Justice policymakers must make tough decisions with limited resources. Every budget decision is a selection of one option at the expense of possible alternatives. Any number of investments, whether in law enforcement, corrections, probation—or even programs outside the justice system, such as early childhood education—can promote public safety. The critical question for policymakers is which choice produces the greatest net benefit to society. Increasingly, government officials and other decision makers are turning to cost-benefit analysis—an economic tool that compares the costs of programs with the benefits they deliver—to help weigh their options.
How is CBA conducted?
Cost-benefit analysis compares an investment’s costs and benefits in the long run. The hallmark of CBA is that costs and benefits are expressed in monetary terms so that they can be directly compared. Because the investment’s effects are expressed in dollars, CBA enables decision makers to compare policies and programs that have different purposes and outcomes. To produce these results, an analyst must complete the following steps:
- Identify the investment’s potential impacts.
- Quantify the investment’s impacts
- Determine marginal costs
- Calculate costs, benefits, and net present value
- Test the assumptions
- Report the results
For complete instructions on conducting a CBA, please see the Cost-Benefit Analysis and Justice Policy Toolkit
What to Look For in a CBA Report
Making sense of the growing body of criminal justice CBAs presents its own set of challenges for readers new to this methodology. How do you know whether a CBA is sound? To help you assess a study’s strengths and weaknesses, keep in mind 10 important questions as you review a cost-benefit report:
- Do the authors have a bias that may affect the analysis?

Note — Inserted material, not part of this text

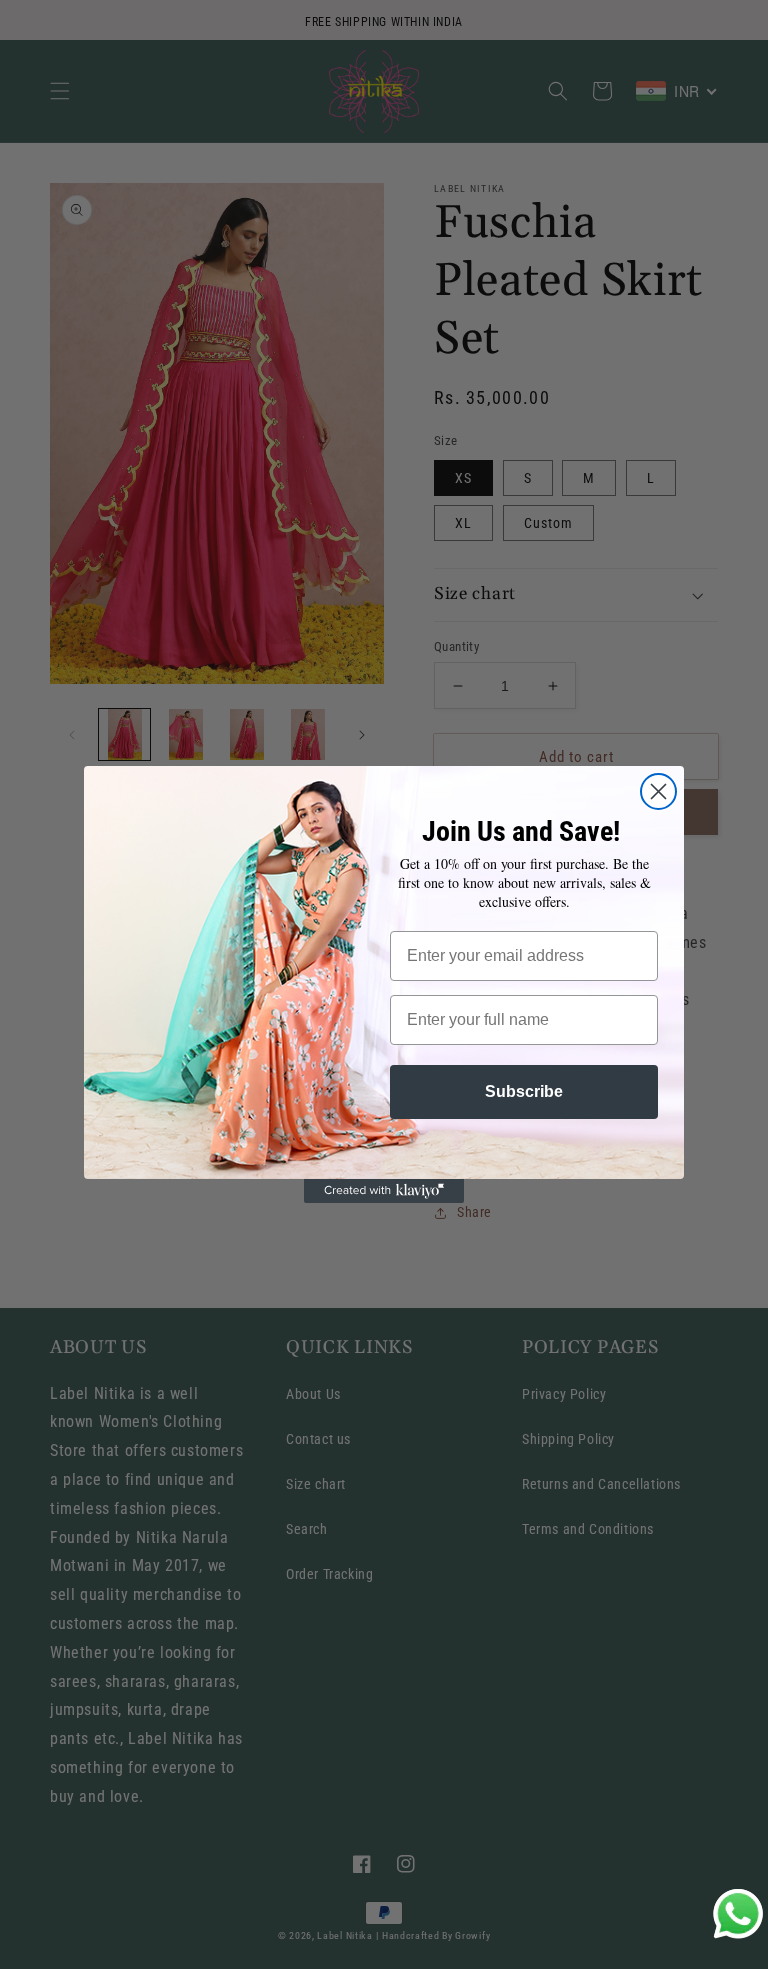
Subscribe (524, 1091)
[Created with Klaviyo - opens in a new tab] (384, 1191)
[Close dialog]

- Where did the data come from?
- How was the effectiveness of the investment estimated?
- Did the analysis count all of the investment’s costs?
- Did the analysis accurately estimate taxpayer costs?
- Did the analysis measure the policy’s effect on all of the relevant parties?
- What potential costs or benefits were not monetized?
- For how long did the study measure costs and benefits?
- How did the study adjust future costs and benefits?
- How much confidence should readers have in the results?